About a month ago, I was invited to read a short story at a lit journal issue launch party in DC. The invitation came the day after I returned from San Francisco, and Steve was still freaking out about the shootings in the Castro, so despite the fact that flights were cheap and I could have stayed for free on a friend’s couch, I didn’t. Also, we had Steven’s family Thanksgiving at the same time as the reading, so that would have been a sticky issue in itself. And blah, how yucky? I mean, I hardly ever submit anything and then I do and then I get invited to be a reader? How many times does that happen in your life?

Not a lot when you only send out one submission a year.

I am fully aware of how broken that is.

Then something interesting happened. I got another notice from the Barrelhouse editor. There’s going to be another event, this one a week after New Year. In New York City.

Oh the possibilities there! I haven’t been to NYC since my freshman year in college, when I spent my first ever writing earnings on a trip to NYC to take Jane Pratt up on the offer to visit the offices of Sassy and glom onto a reluctant Mike Flaherty, who openly hates fat chicks. Or hated them in 1990, anyway. Maybe his proclivities have changed. Maybe he pines wistfully for the cute young Wendy in his past? Who knows.
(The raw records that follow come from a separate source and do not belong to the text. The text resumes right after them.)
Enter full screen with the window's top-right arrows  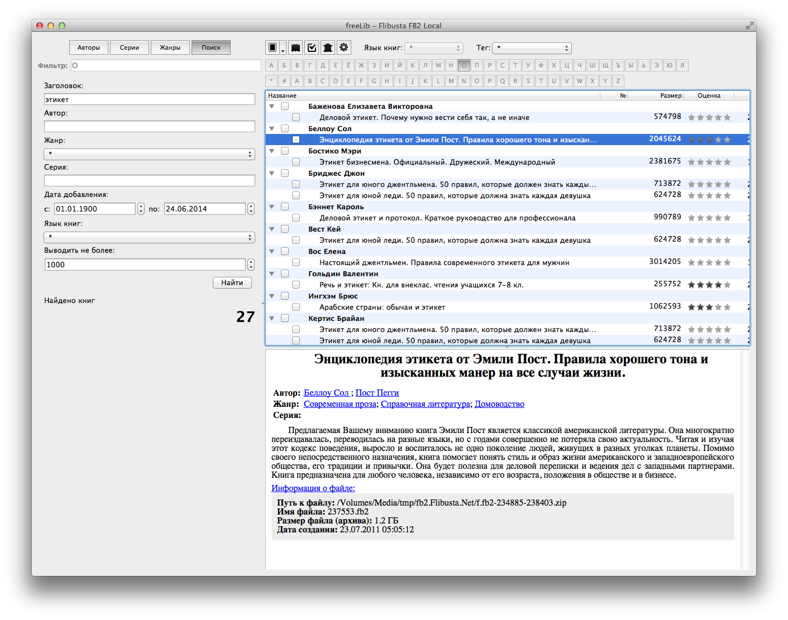point(749,26)

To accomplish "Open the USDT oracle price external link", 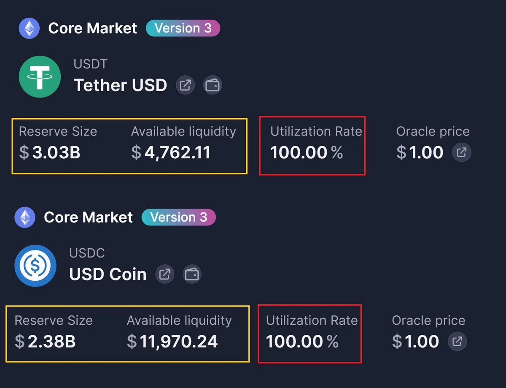I will point(461,152).
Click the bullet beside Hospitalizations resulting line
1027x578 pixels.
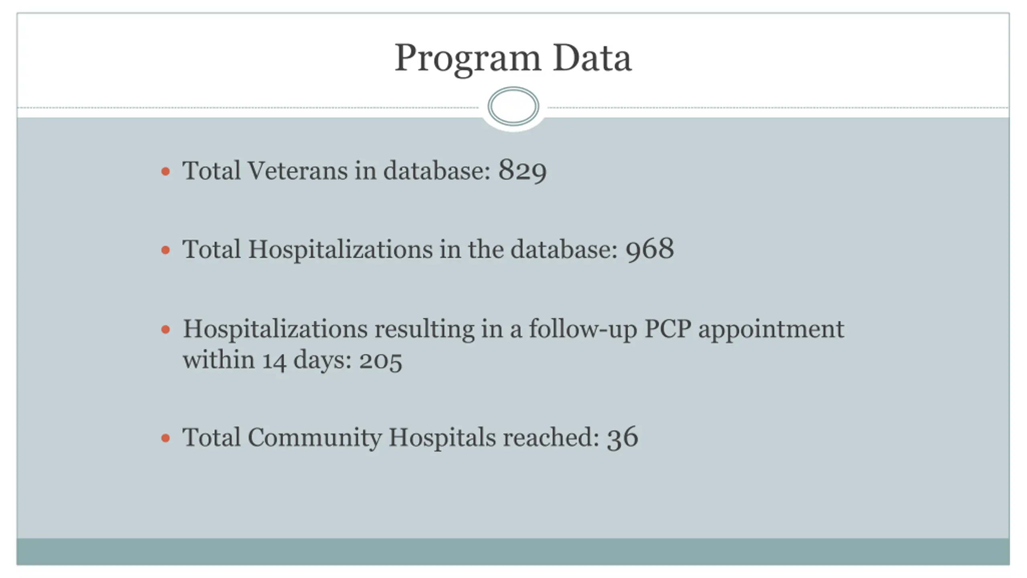click(165, 330)
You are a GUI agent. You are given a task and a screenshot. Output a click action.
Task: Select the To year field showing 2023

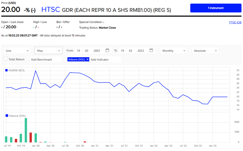(141, 51)
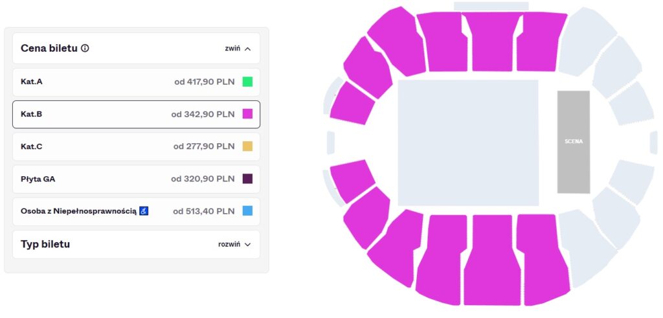Select the Kat.C price category
Viewport: 663px width, 318px height.
pyautogui.click(x=136, y=147)
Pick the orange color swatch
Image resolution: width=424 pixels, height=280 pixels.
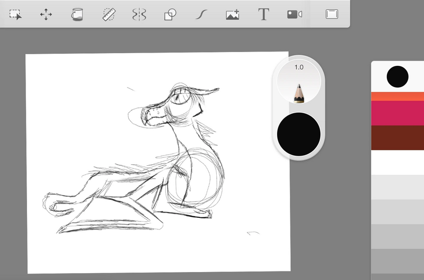[x=397, y=96]
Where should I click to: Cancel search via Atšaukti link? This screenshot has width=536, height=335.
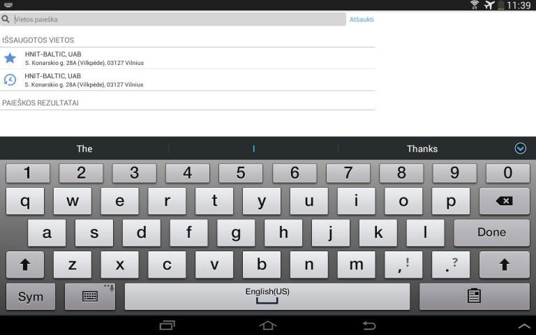click(362, 20)
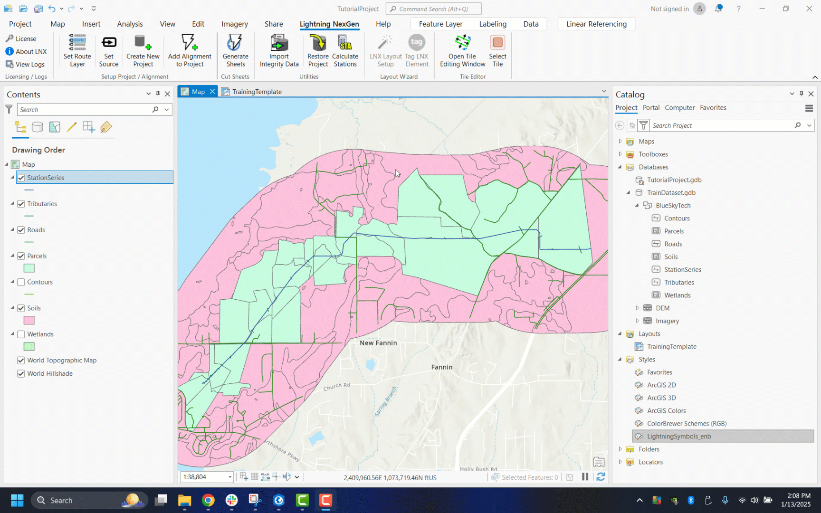Open the Analysis ribbon tab
Screen dimensions: 821x513
click(130, 24)
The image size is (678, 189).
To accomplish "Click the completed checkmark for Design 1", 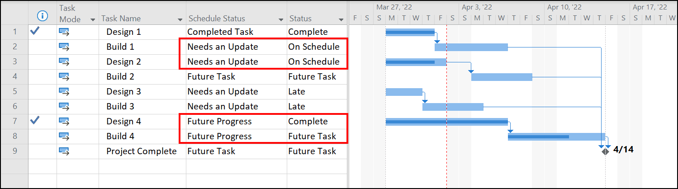I will 34,31.
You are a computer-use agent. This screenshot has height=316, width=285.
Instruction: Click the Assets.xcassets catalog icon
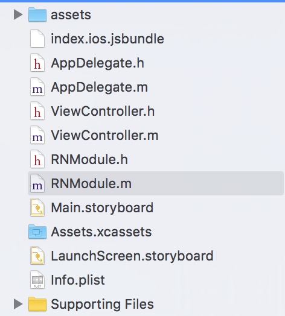click(x=37, y=232)
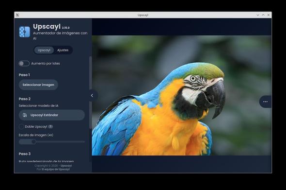Minimize the window using the down-chevron button

tap(258, 15)
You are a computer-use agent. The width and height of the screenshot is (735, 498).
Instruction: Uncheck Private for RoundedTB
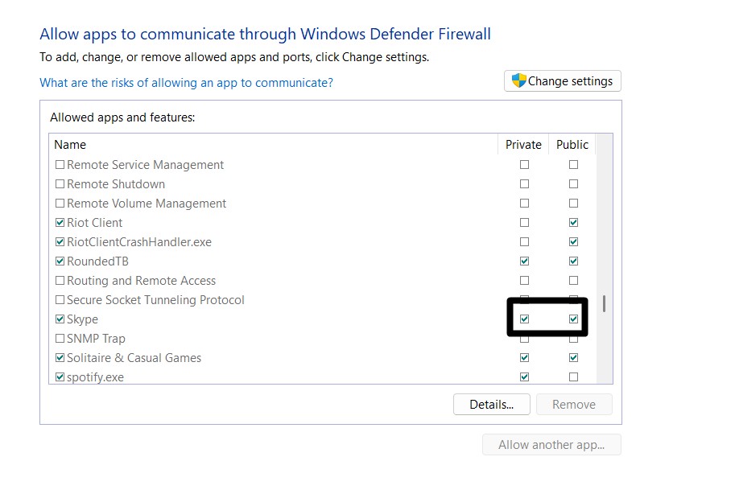point(524,261)
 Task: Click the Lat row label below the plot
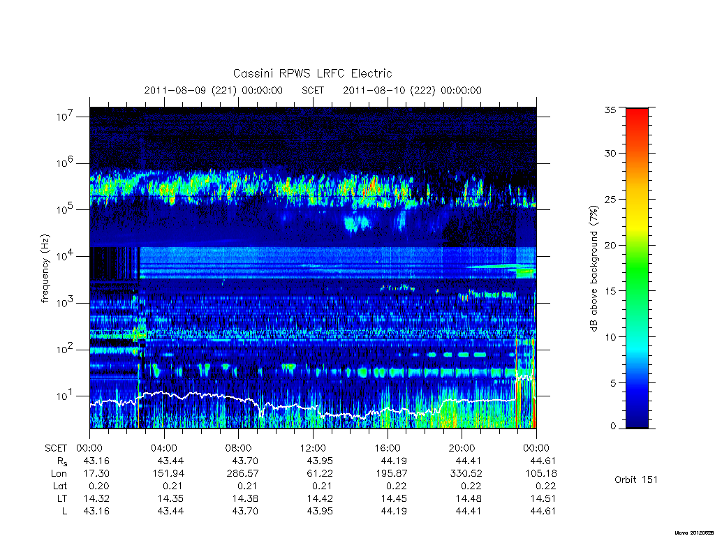click(60, 486)
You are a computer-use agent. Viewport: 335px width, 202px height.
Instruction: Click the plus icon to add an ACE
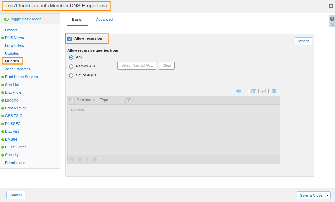[239, 91]
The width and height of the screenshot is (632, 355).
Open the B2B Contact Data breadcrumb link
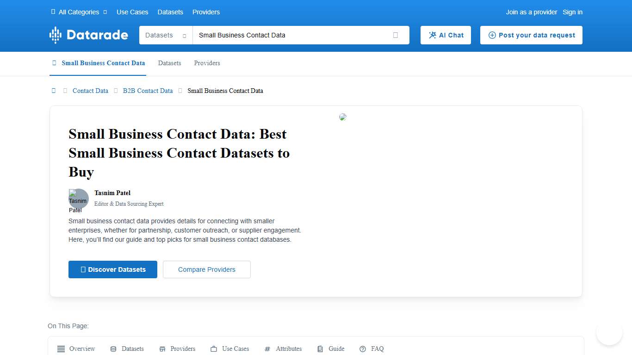coord(148,91)
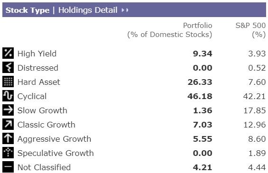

I wasn’t going to do this. I really wasn’t. And Steven really wasn’t crazy about my going to New York, since according to him I was practically grazed by flying bullets on Halloween. He actually blames me for it, despite the fact that as soon as we started feeling uncertain about the situation in the Castro, we took off and were well on our way back to the apartment when the first shot was fired. If Joel hadn’t seen it happen, Steven wouldn’t even realize that it happened. I pointed this out to him and he pointed out that his not knowing about it doesn’t make it safer. I think he blames me for traumatizing Joel. Dude, if Joel hadn’t decided to stop for SUSHI rather than meet us at the agreed upon time and location, he wouldn’t have witnessed to Oakland style street theatre either. But that, as Steven likes to remind me, is not the point. It COULD have happened anywhere. I COULD have been shot. In the head. Dead. And I do not take. My safety. Seriously. This is exactly how he says it, as though I myself placed the piece in the gangsta’s hand and then encouraged him to pop a cap in the crowd’s collective ass. I’m not trying to be flip about this, and I appreciate his concern for my well-being but man, I could drop out of the sky in a broken airplane too. I could get hit by a bus in Green Bay or the wiring in my brain could frizzle out while I’m sitting in my annoying but perfectly safe cubicle. I’m certainly not going to sit back and cower just because the world is a scary place.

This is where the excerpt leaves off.